Le prochain président que le Makhzen du DRS veut nous imposer va s’appuyer sur ce système pour le renforcer davantage et s’assurer une présidence à vie.

Saâd Lounès
12 juin 2008

5 commentaires

  1. cherche a savoir
    c’est quoi la drpp et ques’il fond quesque c’est leur taches

    • les preuves
      cher monsieur, pouvez vous prouver la demonstration que vous faites sur l’organisation décrite ?

  2. RE: Le Makhzen du DRS condamne l’Algérie à la décadence
    N’importe quoi, ca se voit que vous ne connaissez rien de l’Algérie.
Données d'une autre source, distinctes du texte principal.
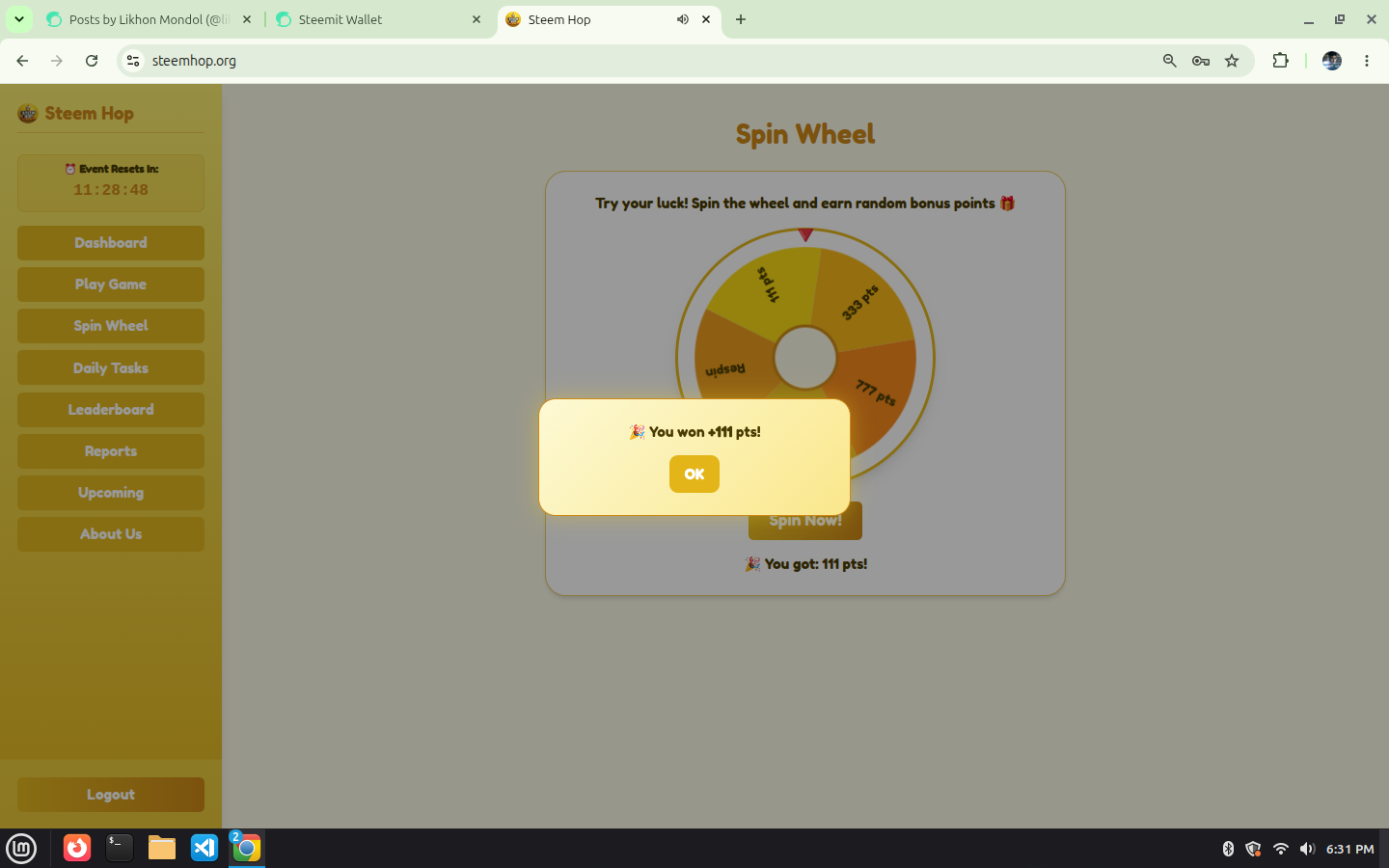Open the Linux Mint start menu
  3. Abdelkrim BADJADJA on

    Consultant
    Questions:
    Pourquoi le DRS ne « parle pas »?
    Pourquoi la Sécurité militaire/DRS ne publie aucun communiqué depuis l’Indépendance?
    Pourquoi aucun responsable du DRS n’est visible à la Télévision nationale qu’il dirige pourtant, comme il dirige l’ensemble des institutions du pays y compris la présidence de la république?

    • ybedjaoui on

      Tentative de réponsé à « Pourquoi le DRS ne parle pas? »
      Tentative de réponse à Mr Badjadja.

      Les philosophes politiques qui se sont interessés à la tyrannie ont observé que dans les dictatures, le pouvoir est proportionnel à l’invisibilité. Plus une personne est puissante, moins elle est visible.
      C’est une sorte de mal-appropriation du pouvoir, ou d’un attribut, divin pour des desseins sataniques.
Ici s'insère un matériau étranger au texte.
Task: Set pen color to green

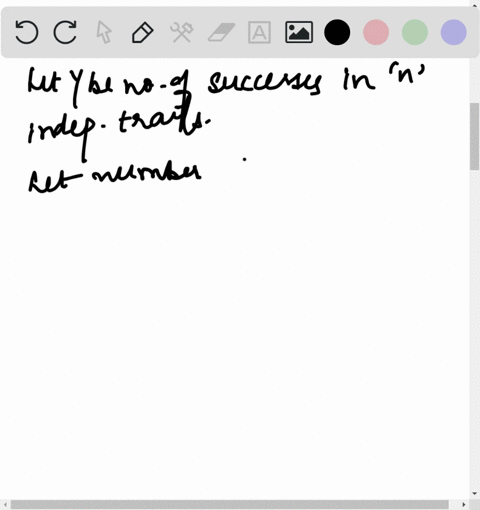Action: pyautogui.click(x=415, y=32)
      Feindre l’invisibilité pour projeter, dans l’esprit de la population, un pouvoir suprême. On sait qu’il y une forece maléfique qui détruit des milliers de vies humaines mais on ne la voit pas, ceci amplifie la peur, ceci amplifie le pouvoir de cette force sur nous.

      Dans la « République » de Platon, il analyse l' »anneau de Gygès » qui est sensé rendre toute personne qui le porte invisible. Celui qui le porte pourrait commettre tous les crimes nécessaires à l’assouvissement des ses intérêts. Platon nous dit que l’homme juste ne serait pas tenté par son invisibilité pour commettre des crimes car il sait que le crime en lui-même rend l’homme malheureux et qu’il est dans son intérêt de rester juste.

      Rendre visible ces auto-proclamés superpatriotes qui peuplent le DRS et hantent l’Algérie c’est les déposséder de leur puissance.

      C’est pourquoi l’opposition devrait oeuvrer à les identifier et les rendre publics, nommément et par photo, et rendre publique leur méfaits.

      Après la transition démocratique que l’on espère dans un proche avenir, le travail de reconstruction de la culture politique algérienne devra necessairement impliquer une commission vérité qui mettra à nu tous ces despotes trapus dans l’ombre qui ont terrorisé et clochardisé le peuple algérien.

      J’ai lu vos interventions courageuses, Mr Badjadja, sur le DRS et je considère que vous faites partie de ceux qui ont déja commencé ce travail de reconstruction.

      Puisse Dieu vous protéger et vous aider à continuer votre travail d’information salutaire.